For Gas Station Trader, the indexed value of the page should come from how well it answers the fuel-site question: what would a serious owner, buyer, lender, or broker verify before trusting the gallons and the real estate?

Clarksville, Tennessee market proof

Why Clarksville, Tennessee deserves its own diligence page.

Clarksville, Tennessee should be evaluated as a fuel-retail market, not just a map page. A serious city page needs traffic conversion, corner quality, gallons, tank and environmental expectations, supplier economics, diesel demand, and the lender questions that can slow a fuel-property closing.

Fuel gallons by month in Clarksville, Tennessee

Ask for monthly gallons by grade and diesel, not one annual total. Seasonality, price competition, and grade mix can change the real margin story. Treat this as a local proof point for Clarksville, Tennessee, not boilerplate geography.

Wet-stock and tank records in Clarksville, Tennessee

Tank tightness, release history, monitoring, cathodic protection, spill buckets, and ATG reports belong in the first diligence package. Treat this as a local proof point for Clarksville, Tennessee, not boilerplate geography.

MPD and canopy condition in Clarksville, Tennessee

Dispenser age, EMV status, hose condition, canopy lighting, signage, paving, and pump-island layout can create near-term capital needs after closing. Treat this as a local proof point for Clarksville, Tennessee, not boilerplate geography.

Supplier and jobber terms in Clarksville, Tennessee

The fuel supply agreement controls pricing, rebates, volume commitments, assignment rights, branding, and whether a buyer can actually step into the deal. Treat this as a local proof point for Clarksville, Tennessee, not boilerplate geography.

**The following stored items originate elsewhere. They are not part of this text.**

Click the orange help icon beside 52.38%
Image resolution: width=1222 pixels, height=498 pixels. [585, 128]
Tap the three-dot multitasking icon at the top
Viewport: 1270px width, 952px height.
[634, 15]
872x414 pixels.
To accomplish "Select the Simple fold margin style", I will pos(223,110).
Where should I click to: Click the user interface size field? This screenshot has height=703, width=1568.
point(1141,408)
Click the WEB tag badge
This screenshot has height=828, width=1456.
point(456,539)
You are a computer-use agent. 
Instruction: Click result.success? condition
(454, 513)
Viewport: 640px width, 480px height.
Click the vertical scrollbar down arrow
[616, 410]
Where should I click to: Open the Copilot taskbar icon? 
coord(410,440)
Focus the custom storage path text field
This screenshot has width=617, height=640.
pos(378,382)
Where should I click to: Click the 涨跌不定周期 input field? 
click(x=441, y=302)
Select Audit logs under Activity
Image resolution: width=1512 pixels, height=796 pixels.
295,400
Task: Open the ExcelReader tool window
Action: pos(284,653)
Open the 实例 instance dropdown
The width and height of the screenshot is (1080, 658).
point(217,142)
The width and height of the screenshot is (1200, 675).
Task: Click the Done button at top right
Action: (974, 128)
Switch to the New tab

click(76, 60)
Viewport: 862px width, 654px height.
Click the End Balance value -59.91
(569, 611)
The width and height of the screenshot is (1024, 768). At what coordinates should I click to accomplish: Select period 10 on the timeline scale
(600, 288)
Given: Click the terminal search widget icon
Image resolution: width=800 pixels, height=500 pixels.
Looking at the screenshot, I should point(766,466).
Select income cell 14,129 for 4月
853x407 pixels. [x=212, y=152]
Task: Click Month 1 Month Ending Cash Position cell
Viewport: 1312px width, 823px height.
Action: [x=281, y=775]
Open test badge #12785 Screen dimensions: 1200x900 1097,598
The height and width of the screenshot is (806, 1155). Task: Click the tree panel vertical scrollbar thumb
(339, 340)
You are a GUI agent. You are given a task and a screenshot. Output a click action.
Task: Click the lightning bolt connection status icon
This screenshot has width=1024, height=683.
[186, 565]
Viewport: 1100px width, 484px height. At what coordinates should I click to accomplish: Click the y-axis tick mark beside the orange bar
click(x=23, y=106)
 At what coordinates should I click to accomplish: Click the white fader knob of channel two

Environmental liability in Clarksville, Tennessee

Phase I findings, UST history, insurance, open incidents, and remediation obligations should be cleared before a lender or serious buyer relies on price. Treat this as a local proof point for Clarksville, Tennessee, not boilerplate geography.

Fuel margin after fees in Clarksville, Tennessee

Gross margin is not enough. Card fees, freight, rebates, price wars, and discount programs decide how much fuel profit is real. Treat this as a local proof point for Clarksville, Tennessee, not boilerplate geography.

Lead qualification

What a serious Clarksville, Tennessee inquiry should include.

Gas Station Trader should turn Clarksville, Tennessee traffic into fuel-property leads with enough detail to underwrite the site, not just a name and phone number. A useful inquiry explains the fuel asset, the tank and supplier proof, and the decision timeline.

Fuel-site snapshot

Share whether this is a single station, portfolio, brand page, market search, guide question, or tool output. Include gallons, brand or supplier, MPD count, diesel mix, real estate versus leasehold, and tank ownership or responsibility.

Diligence proof

The strongest gas-station lead can provide monthly gallons, wet-stock records, supplier agreement, fuel invoices, card fees, tank and ATG records, Phase I material, environmental history, and forecourt capex notes.

Decision path

Clarify whether the goal is to buy, sell, value, refinance, or prepare for a 1031 or sale-leaseback. Include price range, financing capacity, timing, geography, and any supplier or environmental constraints.

For this market page, a high-quality lead is one where the fuel economics, tank/supplier risk, and next action are clear enough for a broker or principal to respond intelligently.

Institutional guidance

Before you act on Gas Stations for Sale in Clarksville, TN, talk with a sector broker.

Gas Station Trader is built to turn market interest into a real next step: valuation, buyer match, lending path, diligence package, or confidential sale strategy. Eagle Nest Property Group works across owners, operators, 1031 buyers, and private capital in fuel retail.